**Excerpted text**:

┏━━

The South Kingstown Zoning Board had decided that the grow operation counted as an “agricultural products manufacturing,” and such businesses were not allowed to operate in the Commercial Downtown Zoning District. However, in court last week, Judge Bennett Gallo stated that this was “tortured reasoning” on the part of the zoning board, according to the Providence Journal.

The grow operation, owned by Jordan Carlson, is licensed legally through the state. In April 2014, Carlson received a citation from a Building Official and Zoning Enforcement Officer Jeffrey O’Hara, who believed that the business was in violation of the zoning ordinance.

In a hearing that occurred in July 2014, O’Hara admitted that he based his information solely on police reports from when law enforcement had responded to an alarm at the location of Calrson’s operation (a former movie theater that Carlson was renting out). O’Hara also stated that he had issued the violation even though he had never entered the building to verify his findings.

┗━━

**What this task involves**: Name every person identified by name in the zoning dispute excerpt above.

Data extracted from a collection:

┏━━

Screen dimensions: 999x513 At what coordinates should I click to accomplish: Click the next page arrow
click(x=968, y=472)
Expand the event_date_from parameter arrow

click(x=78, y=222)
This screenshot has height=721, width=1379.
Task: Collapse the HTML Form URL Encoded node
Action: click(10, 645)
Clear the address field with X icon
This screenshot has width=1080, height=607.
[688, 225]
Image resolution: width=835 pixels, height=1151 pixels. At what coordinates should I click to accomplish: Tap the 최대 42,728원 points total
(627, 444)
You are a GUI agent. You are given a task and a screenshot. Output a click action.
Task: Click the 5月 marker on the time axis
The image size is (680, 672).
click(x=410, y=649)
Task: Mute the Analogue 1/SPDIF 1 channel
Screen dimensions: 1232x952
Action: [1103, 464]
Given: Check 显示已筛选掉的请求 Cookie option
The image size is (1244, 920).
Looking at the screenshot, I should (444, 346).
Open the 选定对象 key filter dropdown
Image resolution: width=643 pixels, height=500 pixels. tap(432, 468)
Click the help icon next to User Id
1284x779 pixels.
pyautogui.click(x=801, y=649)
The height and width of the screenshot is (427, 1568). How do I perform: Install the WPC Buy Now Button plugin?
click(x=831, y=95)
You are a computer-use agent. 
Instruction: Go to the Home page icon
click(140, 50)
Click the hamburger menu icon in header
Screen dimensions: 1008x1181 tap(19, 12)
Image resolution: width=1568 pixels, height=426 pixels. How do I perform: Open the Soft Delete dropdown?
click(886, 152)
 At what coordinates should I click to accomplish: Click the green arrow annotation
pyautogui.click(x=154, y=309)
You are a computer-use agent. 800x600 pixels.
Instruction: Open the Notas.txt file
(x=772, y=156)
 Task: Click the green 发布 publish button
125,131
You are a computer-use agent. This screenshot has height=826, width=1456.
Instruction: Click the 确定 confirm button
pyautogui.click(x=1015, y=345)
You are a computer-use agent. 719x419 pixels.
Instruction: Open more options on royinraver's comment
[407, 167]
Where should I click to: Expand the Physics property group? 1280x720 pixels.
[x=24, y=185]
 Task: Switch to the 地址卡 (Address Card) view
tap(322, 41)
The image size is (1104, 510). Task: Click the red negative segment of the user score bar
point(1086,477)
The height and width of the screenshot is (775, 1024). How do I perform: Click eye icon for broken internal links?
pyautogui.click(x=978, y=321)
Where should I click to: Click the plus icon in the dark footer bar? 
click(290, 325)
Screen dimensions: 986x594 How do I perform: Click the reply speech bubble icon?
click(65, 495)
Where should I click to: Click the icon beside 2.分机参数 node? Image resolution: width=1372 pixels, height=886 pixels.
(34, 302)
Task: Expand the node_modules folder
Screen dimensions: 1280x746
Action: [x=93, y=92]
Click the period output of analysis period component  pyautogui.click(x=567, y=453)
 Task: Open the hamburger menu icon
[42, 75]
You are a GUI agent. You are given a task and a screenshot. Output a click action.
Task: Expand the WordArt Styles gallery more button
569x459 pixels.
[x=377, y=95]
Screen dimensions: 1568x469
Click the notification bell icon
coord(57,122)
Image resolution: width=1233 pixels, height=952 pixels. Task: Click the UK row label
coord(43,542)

┗━━

**Task response**: Bennett Gallo, Jordan Carlson, Jeffrey O'Hara